--- Directions for this task ---
Include the line with "You are a computer-use" and every line before it in the entries below, echoed exactly, but not the pictures.

--- Dataset records ---

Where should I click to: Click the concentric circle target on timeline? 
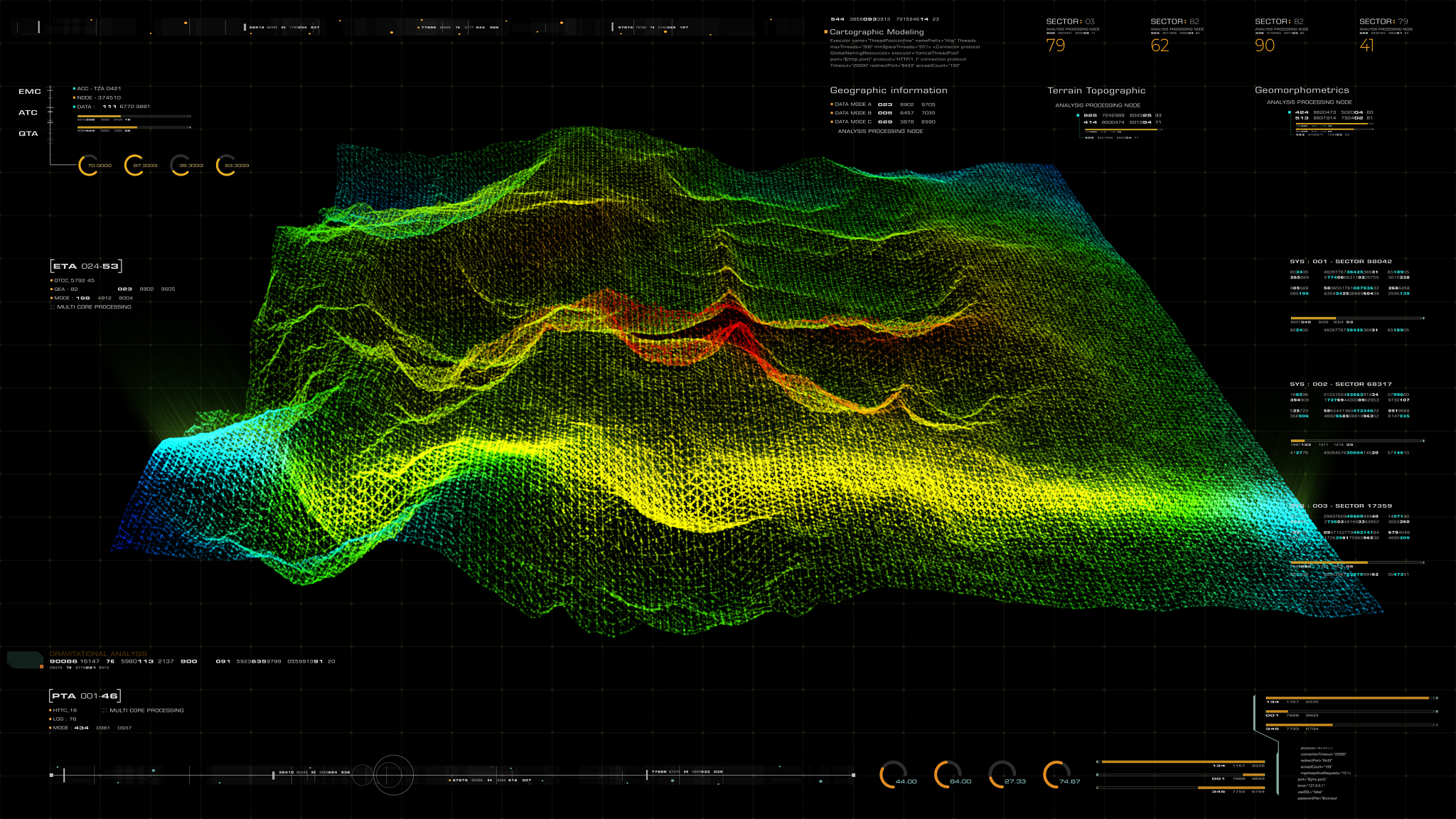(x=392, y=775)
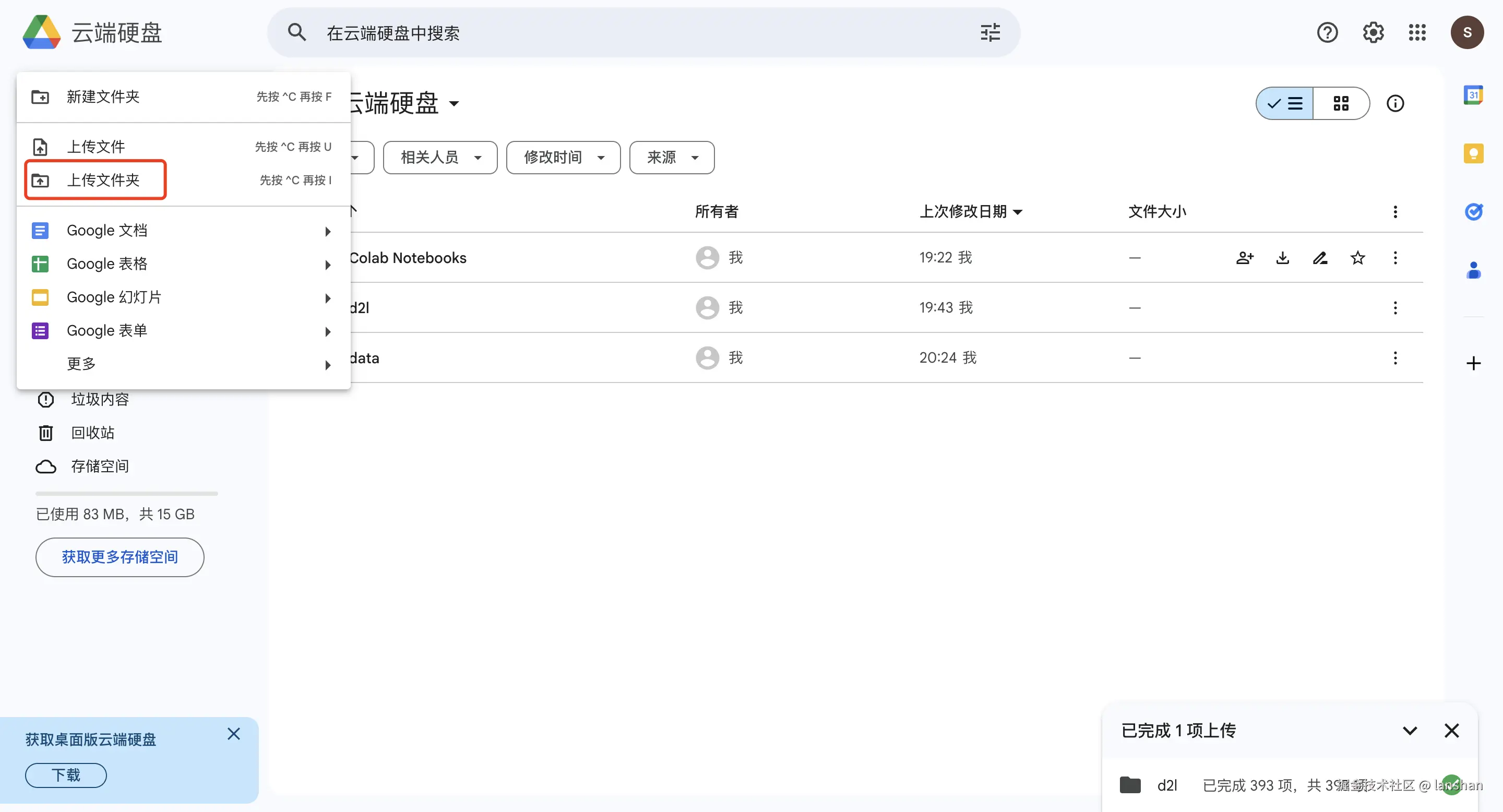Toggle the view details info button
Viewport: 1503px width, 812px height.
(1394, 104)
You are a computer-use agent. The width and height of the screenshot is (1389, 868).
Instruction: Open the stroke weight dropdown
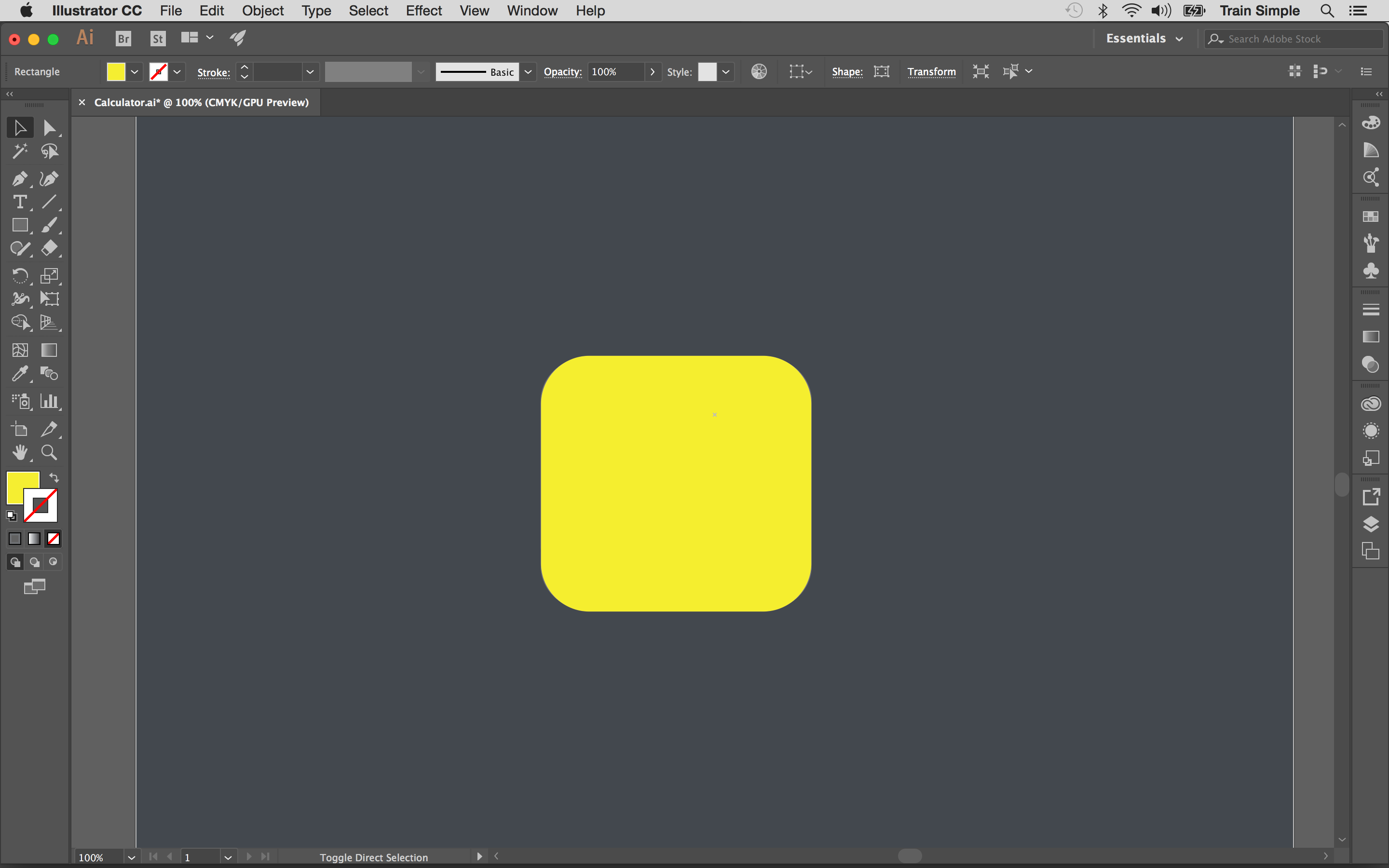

---

--- Your solution ---
Where should I click to: Click the concentric circle target on timeline? 
(x=392, y=775)
Toggle the view details info button
Viewport: 1503px width, 812px height.
(1394, 104)
You are a computer-use agent. The width and height of the screenshot is (1389, 868).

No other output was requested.